Türkiye’den İtalya’ya ilk yola çıktığımda katılacağım bu yaz okulu için bir miktar heyecanlı olmanın yanı sıra oldukça gergindim. Adaya ayak basacağım ilk ana kadar yaşamış olduğum anksiyete krizlerini telefonda saatlerce darladığım sevdiklerime sorabilirsiniz. Gerek özel sektörde ya da kamudaki iş hayatımızda gerekse akademide konuşmaktan her daim imtina ettiğimiz bazı meseleler var. Performans kaygılarımız, anksiyete ataklarımız, korkularımız, güvencesizliklerimiz kısaca kendimize dair “defo” saydığımız her duygu ve düşünce ile mücadele etmeye çalışmak. İlk kez kendi konfor alanımdan çıkıp yıllardır beni tanıyan ve her adımımda beni destekleyen hocalarımın ve akademideki dostlarımın yanımda olmadığı bir ortamda kendimi var etmeye çalışacaktım. Okurken belki zayıflık olarak nitelenecek tüm bu duygu ve düşüncelerin birçoğunuzla ortak dertlerimiz olduğunu biliyorum. Fakat yönetmekte zorlandığımız duygularla mücadele edebilmenin ilk adımının itiraf etmek olduğunu biliyorum.

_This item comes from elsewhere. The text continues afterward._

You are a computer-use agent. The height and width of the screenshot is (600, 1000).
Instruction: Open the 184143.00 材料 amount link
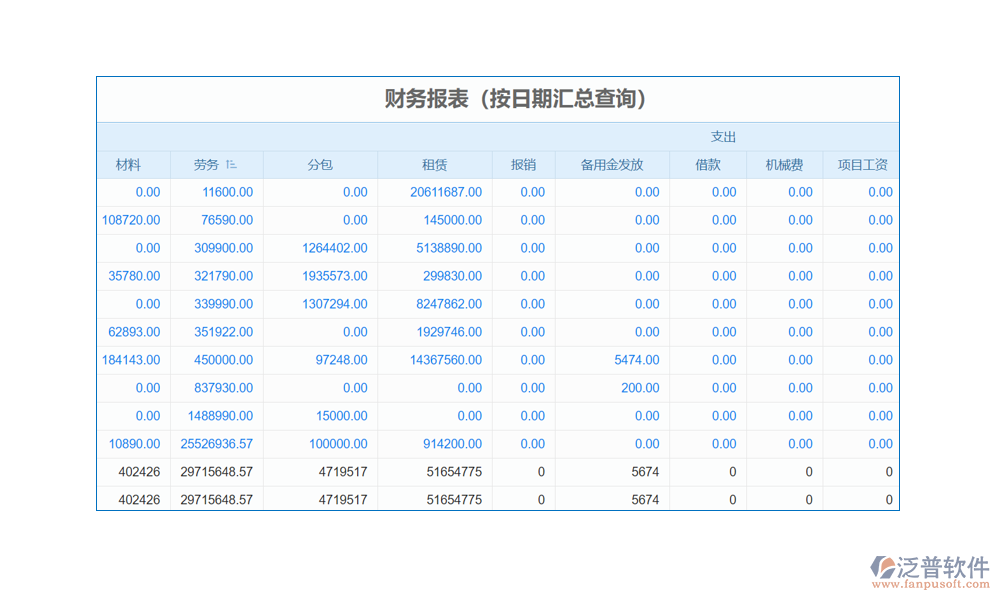(x=131, y=360)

Kaçınmak ve “mış gibi” yapmak yerine cesurca konuşup tüm bu süreçleri normalleştirmek adına kendi “defolarımı” anlatarak ilk adımı atmam gerektiğini hissettim. Bu süreçteki deneyimim bana yönetmekte zorlandığım kaygıların ne kadar da insani olduğunu öğretti. Kısacası yazarınız fiziksel olarak çıktığı yolculuğun yanı sıra bir de içsel yolculuğa çıktı. Ben bu süreçte birçoğumuzun yaşamış olduğu bu duygularla mücadele edebilme stratejilerini gerek bizlere rehberlik eden hocalarımızın gerekse de benim gibi genç akademisyen adayı arkadaşlarımın sağlamış olduğu teşvik ile daha da geliştirme fırsatı elde ettim. Hissettiklerim ve yönetmeye çalıştığım zorluklarda yalnız olmadığımı biliyorum ve sizlerin de yalnız olmadığınızı hatırlatmak istiyorum.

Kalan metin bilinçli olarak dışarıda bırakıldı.